→ **HOW TO COMPLETE THIS TASK**:
In this exercise, print only the lines from the line with "The image size" to the last line of the data below, inclusive. Any pictures should be left out.

_ _ _ _ _ _ _

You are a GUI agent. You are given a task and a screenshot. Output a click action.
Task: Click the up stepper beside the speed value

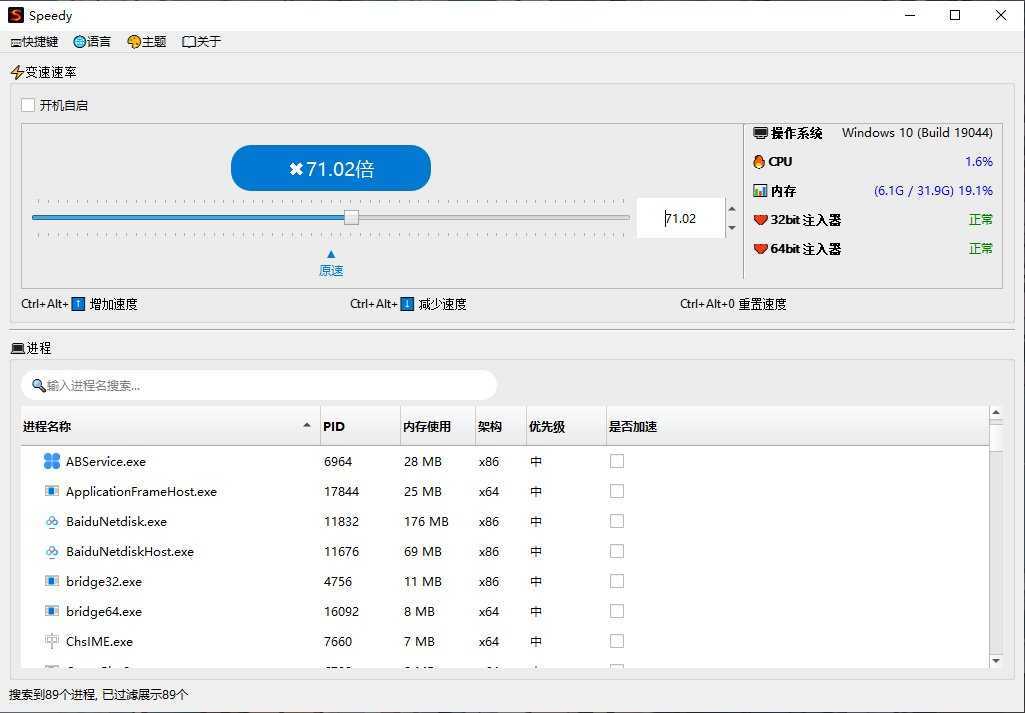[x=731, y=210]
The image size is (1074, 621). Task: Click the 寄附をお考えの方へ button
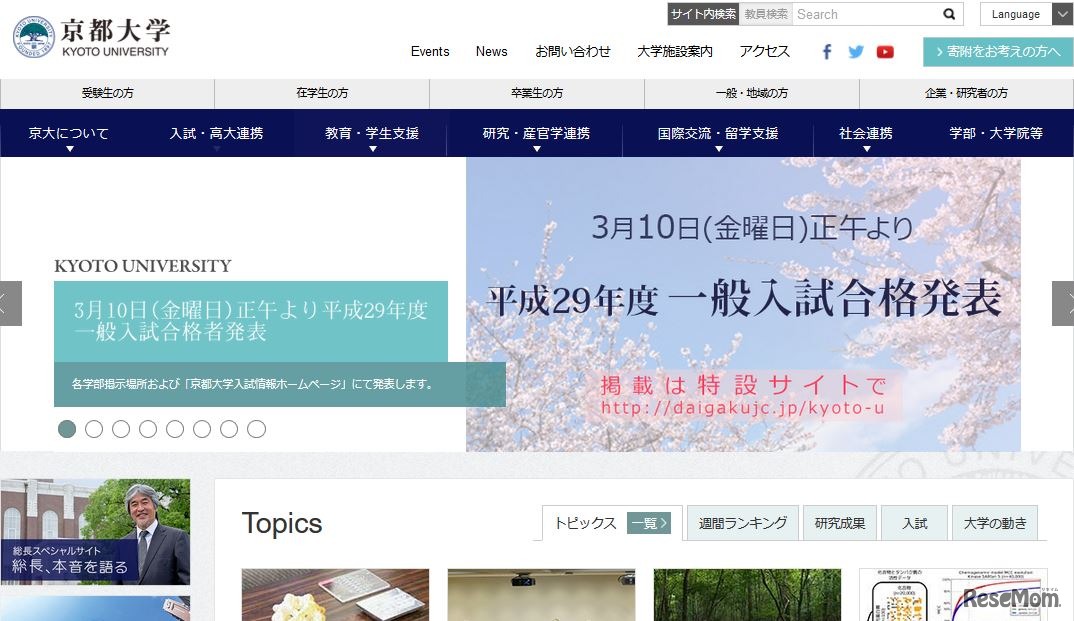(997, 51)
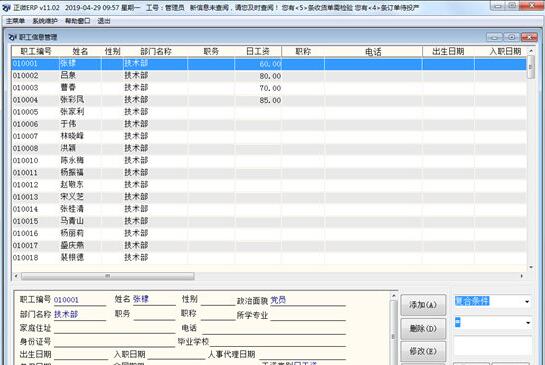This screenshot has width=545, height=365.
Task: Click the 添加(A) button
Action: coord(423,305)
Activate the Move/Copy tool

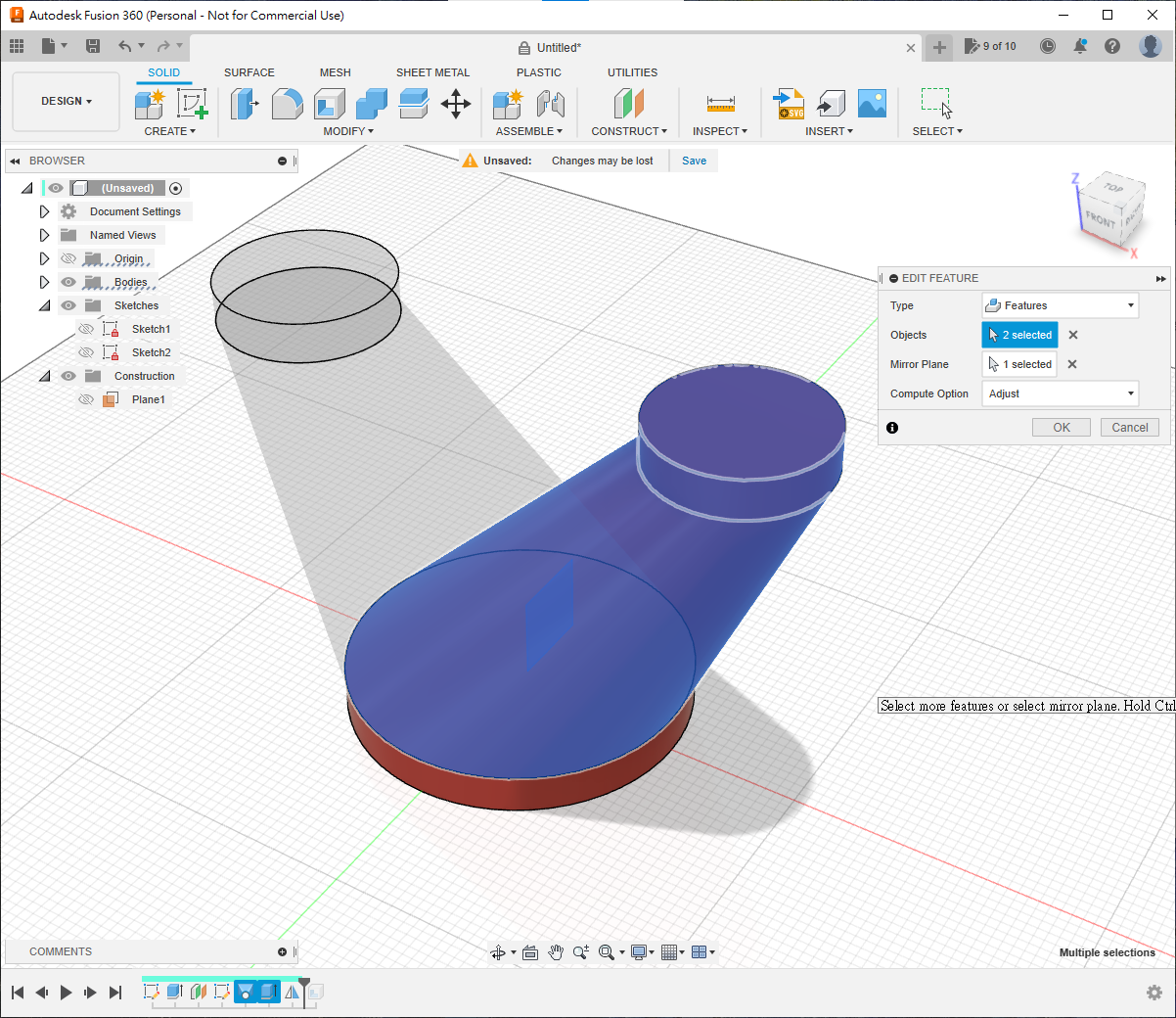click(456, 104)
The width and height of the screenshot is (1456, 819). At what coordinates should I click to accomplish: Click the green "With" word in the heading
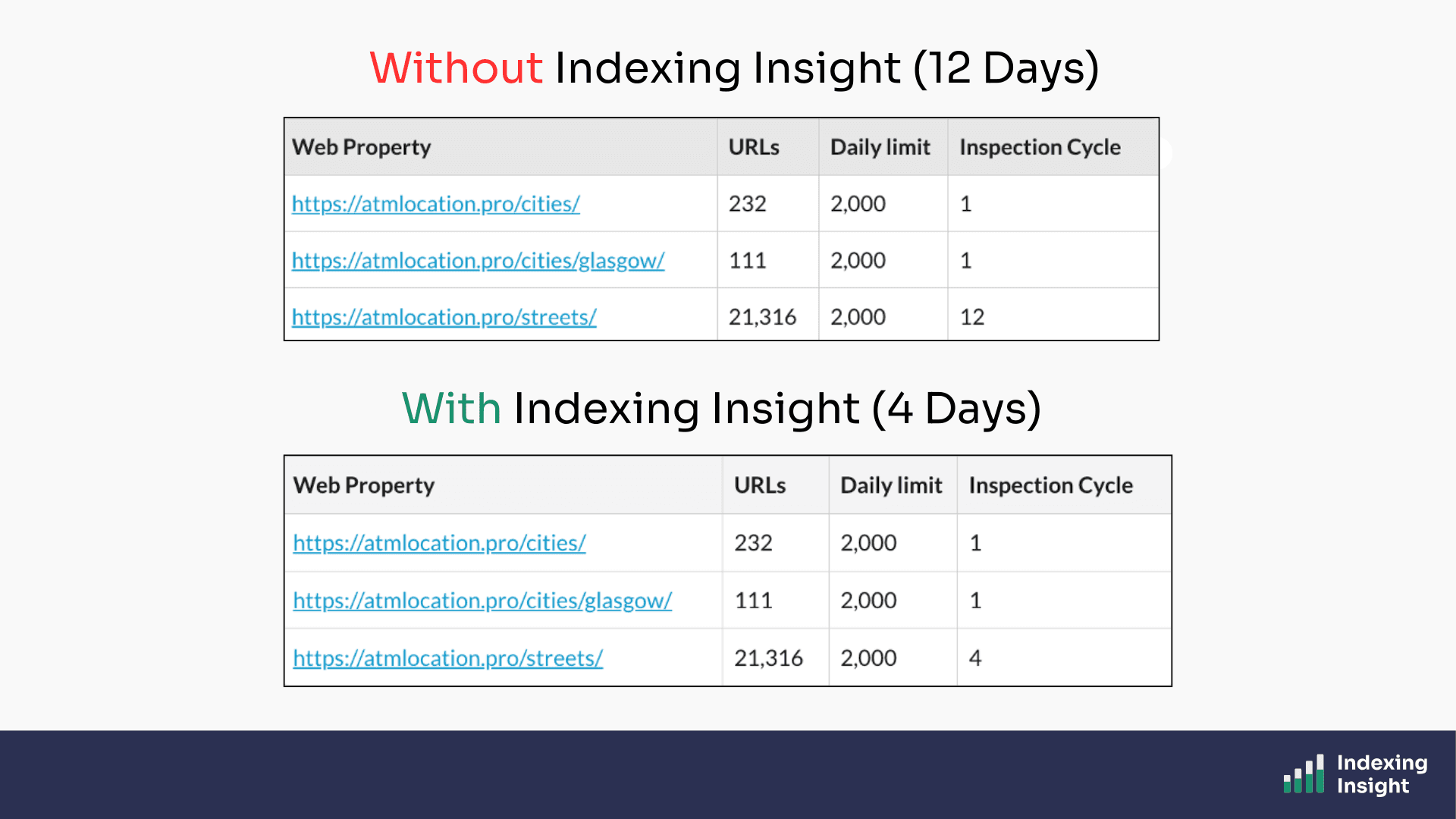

_ _ _ _ _ _ _

→ **SOLUTION FOR THIS PROBLEM**:
The image size is (1074, 621). Task: Click the 寄附をお考えの方へ button
(997, 51)
This screenshot has width=545, height=365.
Task: Click the 添加(A) button
Action: coord(423,305)
Activate the Move/Copy tool

click(456, 104)
The width and height of the screenshot is (1456, 819). At what coordinates should I click to accomplish: Click the green "With" word in the heading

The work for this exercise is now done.